The mention of the word valley spurs me ironically to think of a mountain. I mean, my mind cooks up two mountains with a valley between.

The valley: a place that I can affirmatively say isn't a good place by just reflecting on psalm 23 - …through
the valley of the shadow of death...

The valley seems to denote extremities or deficiencies. For example, when
the rain is done falling, the mountains are never flooded unlike the valleys; while the sun beats the mountains, the valleys are enriched of its lack.

You can stand on the mountaintop and behold a glimpse of the world's kingdoms and its many glories but to see the mountain peak
from the valleys remains impossible.

So picture this:

You are standing on the mountaintop with soothing sounds of beautiful birds chirping in the hollow before you transcending gravity and humanity. Doves, sparkling white as ever, ascend out of the darkness beneath. Then wonder strikes of such beauty found in such a place? Is it a force of darkness clothed like the angel of light or the real deal?

Can the
messiah be from the least tribe of Israel or we are our own saviors?

All these are possibilities but I yearn to latch hold of the very last. Let it all be gone and I'm human again. Loneliness overwhelms! Reality sets in! I am not of my own! Life is of pure design and the creator I seek!

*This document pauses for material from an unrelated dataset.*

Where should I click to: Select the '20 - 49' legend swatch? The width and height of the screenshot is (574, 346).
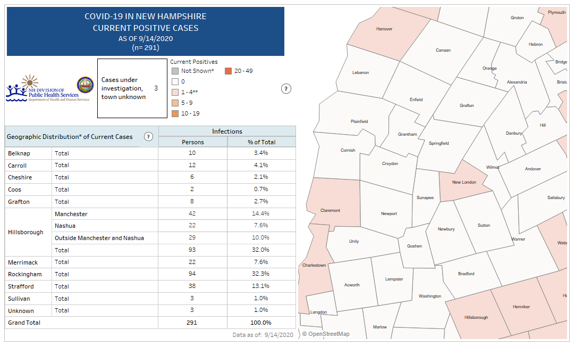228,71
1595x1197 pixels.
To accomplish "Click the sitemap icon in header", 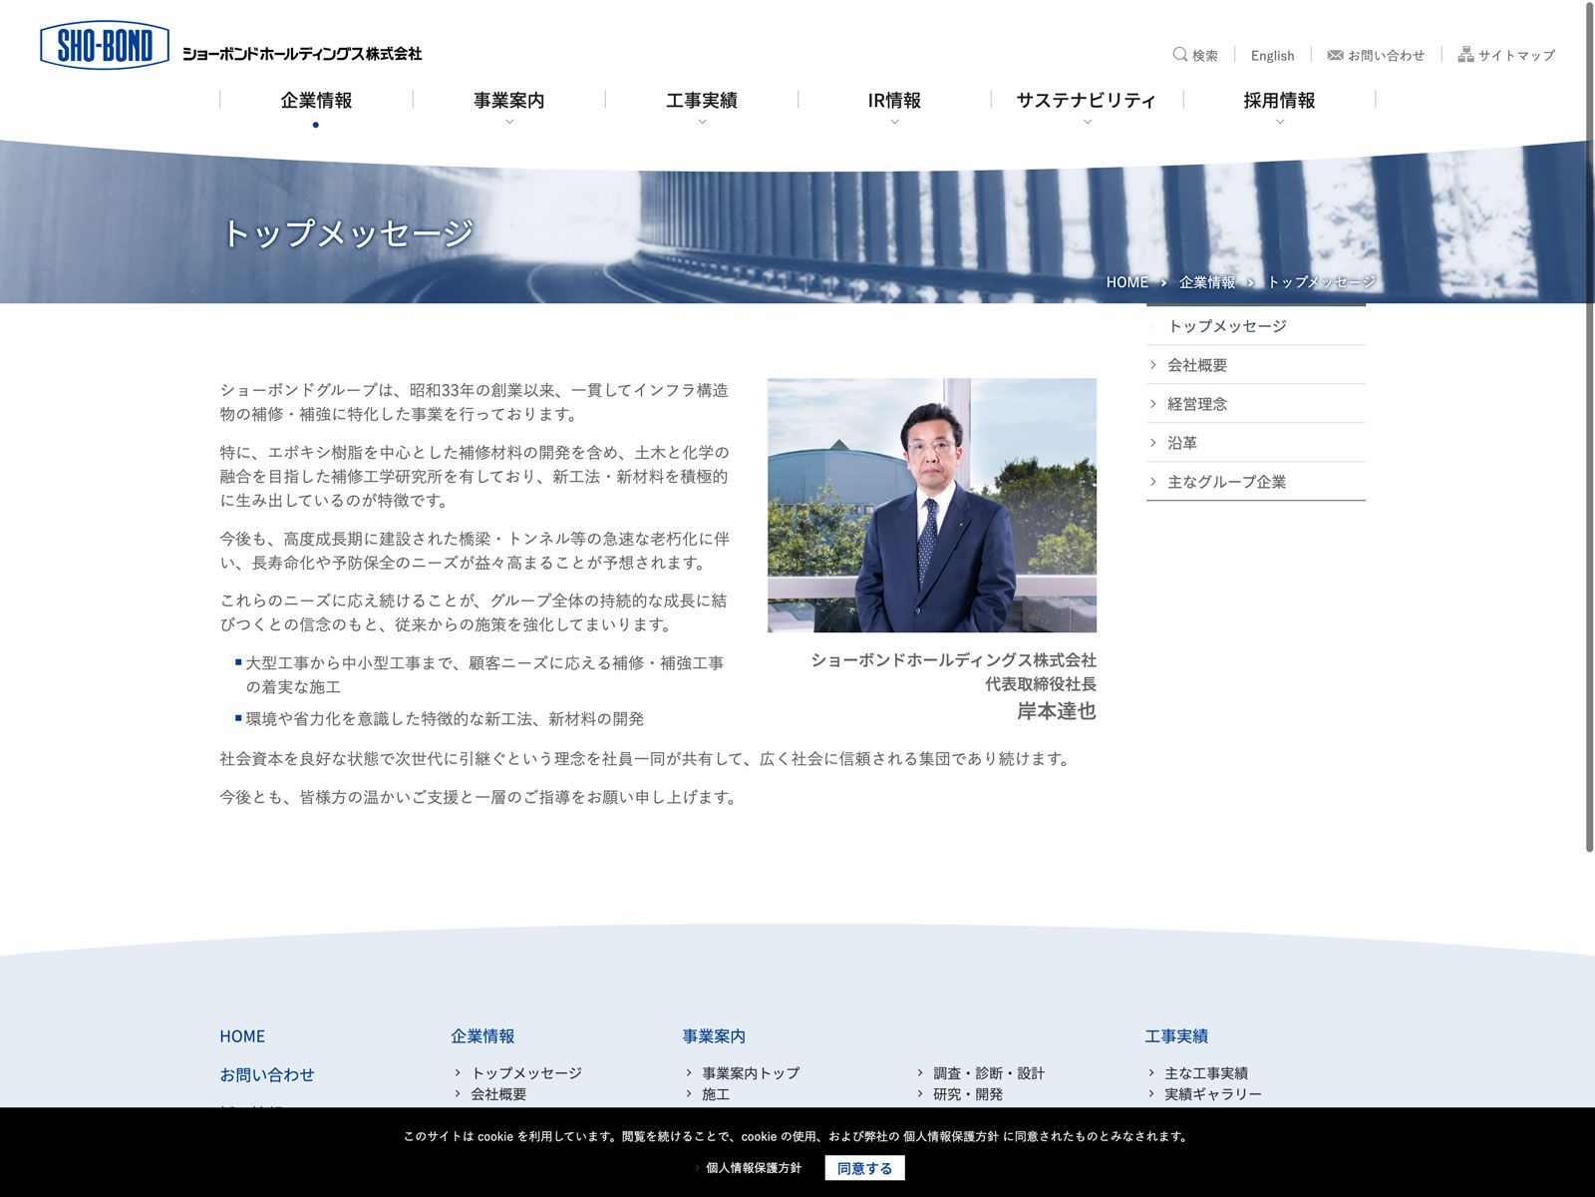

It may be a lost shot but I'd rather hope and lose than not hope at all.

Doves in the valley!

Beloved can you see?

The creator, defying
deaths for three days, ascend up from abysmal depths to save thee!

Wednesday, March 04, 2009

Come Down Before My Child Dies

Thin legs of mine ran with long strides, sounds like that of horses. Heavy gasps of breath forced through my lungs for release. Only, if only, I find Him, then the journey will not be a waste.

The tougher part will come later- an encounter I dread so much it slows me down. But I cannot dwell on it right now till I see Him...till I stare trembling before the Master to ask a favor. The part I fear most is if He rejects me and grants not my desire then all is lost.

My soul had grown weary from looking until I spot Him and then my countenance changed. Immediacy cried heavily in my ears and I knew there wasn't time for many words.

A few moments after, I was on my way back. My wish was granted!

My request was given!

Without looking back I knew He was coming with me. I didn't have to say much nor did I, with Him, need to have ties. All I said was:

Jesus! Quickly, for life goes and time flies;

What I ask is for many and my soul desperately cries.

Come down before my child dies!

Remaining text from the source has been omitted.